* PROBLEM REQUIREMENTS: What follows is a listing to be repeated in full and without alteration.

--- TASK INPUT Enclosed Below ---

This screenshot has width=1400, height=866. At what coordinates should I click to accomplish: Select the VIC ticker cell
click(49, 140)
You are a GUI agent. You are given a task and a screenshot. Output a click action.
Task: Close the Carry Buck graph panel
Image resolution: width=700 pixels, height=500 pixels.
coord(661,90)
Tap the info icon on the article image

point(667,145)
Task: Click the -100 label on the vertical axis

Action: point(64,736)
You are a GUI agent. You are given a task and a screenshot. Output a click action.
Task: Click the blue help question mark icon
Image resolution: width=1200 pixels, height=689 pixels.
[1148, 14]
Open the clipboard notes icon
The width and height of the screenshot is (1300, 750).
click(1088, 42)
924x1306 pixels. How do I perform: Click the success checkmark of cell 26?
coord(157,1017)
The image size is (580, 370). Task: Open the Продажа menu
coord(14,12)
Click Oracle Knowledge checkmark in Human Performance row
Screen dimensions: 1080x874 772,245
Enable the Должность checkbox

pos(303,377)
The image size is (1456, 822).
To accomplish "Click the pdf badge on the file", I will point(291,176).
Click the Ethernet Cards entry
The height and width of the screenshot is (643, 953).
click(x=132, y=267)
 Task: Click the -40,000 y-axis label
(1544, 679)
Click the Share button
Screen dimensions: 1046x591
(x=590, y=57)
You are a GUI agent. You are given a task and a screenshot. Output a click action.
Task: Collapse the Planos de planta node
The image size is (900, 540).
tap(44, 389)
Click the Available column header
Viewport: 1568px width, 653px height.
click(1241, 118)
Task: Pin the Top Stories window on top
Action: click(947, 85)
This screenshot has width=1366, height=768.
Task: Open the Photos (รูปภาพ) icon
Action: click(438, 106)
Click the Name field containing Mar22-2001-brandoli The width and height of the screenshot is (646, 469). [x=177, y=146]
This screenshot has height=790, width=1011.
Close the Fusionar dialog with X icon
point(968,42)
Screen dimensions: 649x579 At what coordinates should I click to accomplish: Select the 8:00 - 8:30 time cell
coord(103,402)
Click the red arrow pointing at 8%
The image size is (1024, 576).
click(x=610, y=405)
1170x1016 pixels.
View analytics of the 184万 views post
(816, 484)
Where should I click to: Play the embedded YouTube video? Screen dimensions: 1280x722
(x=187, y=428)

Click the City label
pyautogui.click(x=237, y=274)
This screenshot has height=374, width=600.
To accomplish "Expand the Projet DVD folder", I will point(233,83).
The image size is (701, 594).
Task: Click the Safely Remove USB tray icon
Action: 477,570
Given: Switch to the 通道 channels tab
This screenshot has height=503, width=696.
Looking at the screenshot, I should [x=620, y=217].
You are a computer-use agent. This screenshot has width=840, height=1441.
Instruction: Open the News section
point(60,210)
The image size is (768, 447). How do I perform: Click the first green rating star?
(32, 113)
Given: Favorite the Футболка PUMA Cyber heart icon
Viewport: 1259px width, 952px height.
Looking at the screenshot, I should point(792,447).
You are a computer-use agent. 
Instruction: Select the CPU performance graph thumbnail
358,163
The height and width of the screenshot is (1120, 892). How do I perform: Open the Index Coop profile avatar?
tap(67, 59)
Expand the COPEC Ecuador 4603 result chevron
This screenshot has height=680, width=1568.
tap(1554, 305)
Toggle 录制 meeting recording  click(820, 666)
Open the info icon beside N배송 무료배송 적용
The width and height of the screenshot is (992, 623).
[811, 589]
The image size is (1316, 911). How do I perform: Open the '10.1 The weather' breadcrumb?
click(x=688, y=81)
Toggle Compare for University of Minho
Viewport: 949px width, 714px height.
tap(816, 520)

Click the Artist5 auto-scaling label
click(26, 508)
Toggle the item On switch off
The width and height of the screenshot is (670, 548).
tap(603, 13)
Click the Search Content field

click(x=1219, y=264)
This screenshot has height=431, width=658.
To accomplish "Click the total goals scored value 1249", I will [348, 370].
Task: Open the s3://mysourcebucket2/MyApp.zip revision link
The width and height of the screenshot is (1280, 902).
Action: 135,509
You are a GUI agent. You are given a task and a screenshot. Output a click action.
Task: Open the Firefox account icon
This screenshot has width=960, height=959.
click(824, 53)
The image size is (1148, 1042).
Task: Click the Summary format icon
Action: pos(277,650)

--- End of Enclosed TASK INPUT ---

* SOLUTION TO THIS EXERCISE:
This screenshot has width=1400, height=866. At what coordinates should I click to accomplish: Select the VIC ticker cell
click(49, 140)
You are a GUI agent. You are given a task and a screenshot. Output a click action.
Task: Close the Carry Buck graph panel
Image resolution: width=700 pixels, height=500 pixels.
coord(661,90)
Tap the info icon on the article image

point(667,145)
Task: Click the -100 label on the vertical axis

Action: point(64,736)
You are a GUI agent. You are given a task and a screenshot. Output a click action.
Task: Click the blue help question mark icon
Image resolution: width=1200 pixels, height=689 pixels.
[1148, 14]
Open the clipboard notes icon
The width and height of the screenshot is (1300, 750).
click(1088, 42)
924x1306 pixels. How do I perform: Click the success checkmark of cell 26?
coord(157,1017)
The image size is (580, 370). Task: Open the Продажа menu
coord(14,12)
Click Oracle Knowledge checkmark in Human Performance row
Screen dimensions: 1080x874 772,245
Enable the Должность checkbox

pos(303,377)
The image size is (1456, 822).
To accomplish "Click the pdf badge on the file", I will point(291,176).
Click the Ethernet Cards entry
The height and width of the screenshot is (643, 953).
click(x=132, y=267)
 Task: Click the -40,000 y-axis label
(1544, 679)
Click the Share button
Screen dimensions: 1046x591
(x=590, y=57)
You are a GUI agent. You are given a task and a screenshot. Output a click action.
Task: Collapse the Planos de planta node
The image size is (900, 540).
tap(44, 389)
Click the Available column header
Viewport: 1568px width, 653px height.
click(1241, 118)
Task: Pin the Top Stories window on top
Action: click(947, 85)
This screenshot has width=1366, height=768.
Task: Open the Photos (รูปภาพ) icon
Action: click(438, 106)
Click the Name field containing Mar22-2001-brandoli The width and height of the screenshot is (646, 469). [x=177, y=146]
This screenshot has height=790, width=1011.
Close the Fusionar dialog with X icon
point(968,42)
Screen dimensions: 649x579 At what coordinates should I click to accomplish: Select the 8:00 - 8:30 time cell
coord(103,402)
Click the red arrow pointing at 8%
The image size is (1024, 576).
click(x=610, y=405)
1170x1016 pixels.
View analytics of the 184万 views post
(816, 484)
Where should I click to: Play the embedded YouTube video? Screen dimensions: 1280x722
(x=187, y=428)

Click the City label
pyautogui.click(x=237, y=274)
This screenshot has height=374, width=600.
To accomplish "Expand the Projet DVD folder", I will point(233,83).
The image size is (701, 594).
Task: Click the Safely Remove USB tray icon
Action: 477,570
Given: Switch to the 通道 channels tab
This screenshot has height=503, width=696.
Looking at the screenshot, I should [x=620, y=217].
You are a computer-use agent. This screenshot has width=840, height=1441.
Instruction: Open the News section
point(60,210)
The image size is (768, 447). How do I perform: Click the first green rating star?
(32, 113)
Given: Favorite the Футболка PUMA Cyber heart icon
Viewport: 1259px width, 952px height.
Looking at the screenshot, I should point(792,447).
You are a computer-use agent. 
Instruction: Select the CPU performance graph thumbnail
358,163
The height and width of the screenshot is (1120, 892). How do I perform: Open the Index Coop profile avatar?
tap(67, 59)
Expand the COPEC Ecuador 4603 result chevron
This screenshot has height=680, width=1568.
tap(1554, 305)
Toggle 录制 meeting recording  click(820, 666)
Open the info icon beside N배송 무료배송 적용
The width and height of the screenshot is (992, 623).
[811, 589]
The image size is (1316, 911). How do I perform: Open the '10.1 The weather' breadcrumb?
click(x=688, y=81)
Toggle Compare for University of Minho
Viewport: 949px width, 714px height.
tap(816, 520)

Click the Artist5 auto-scaling label
click(26, 508)
Toggle the item On switch off
The width and height of the screenshot is (670, 548).
tap(603, 13)
Click the Search Content field

click(x=1219, y=264)
This screenshot has height=431, width=658.
To accomplish "Click the total goals scored value 1249", I will [348, 370].
Task: Open the s3://mysourcebucket2/MyApp.zip revision link
The width and height of the screenshot is (1280, 902).
Action: 135,509
You are a GUI agent. You are given a task and a screenshot. Output a click action.
Task: Open the Firefox account icon
This screenshot has width=960, height=959.
click(824, 53)
The image size is (1148, 1042).
Task: Click the Summary format icon
Action: pos(277,650)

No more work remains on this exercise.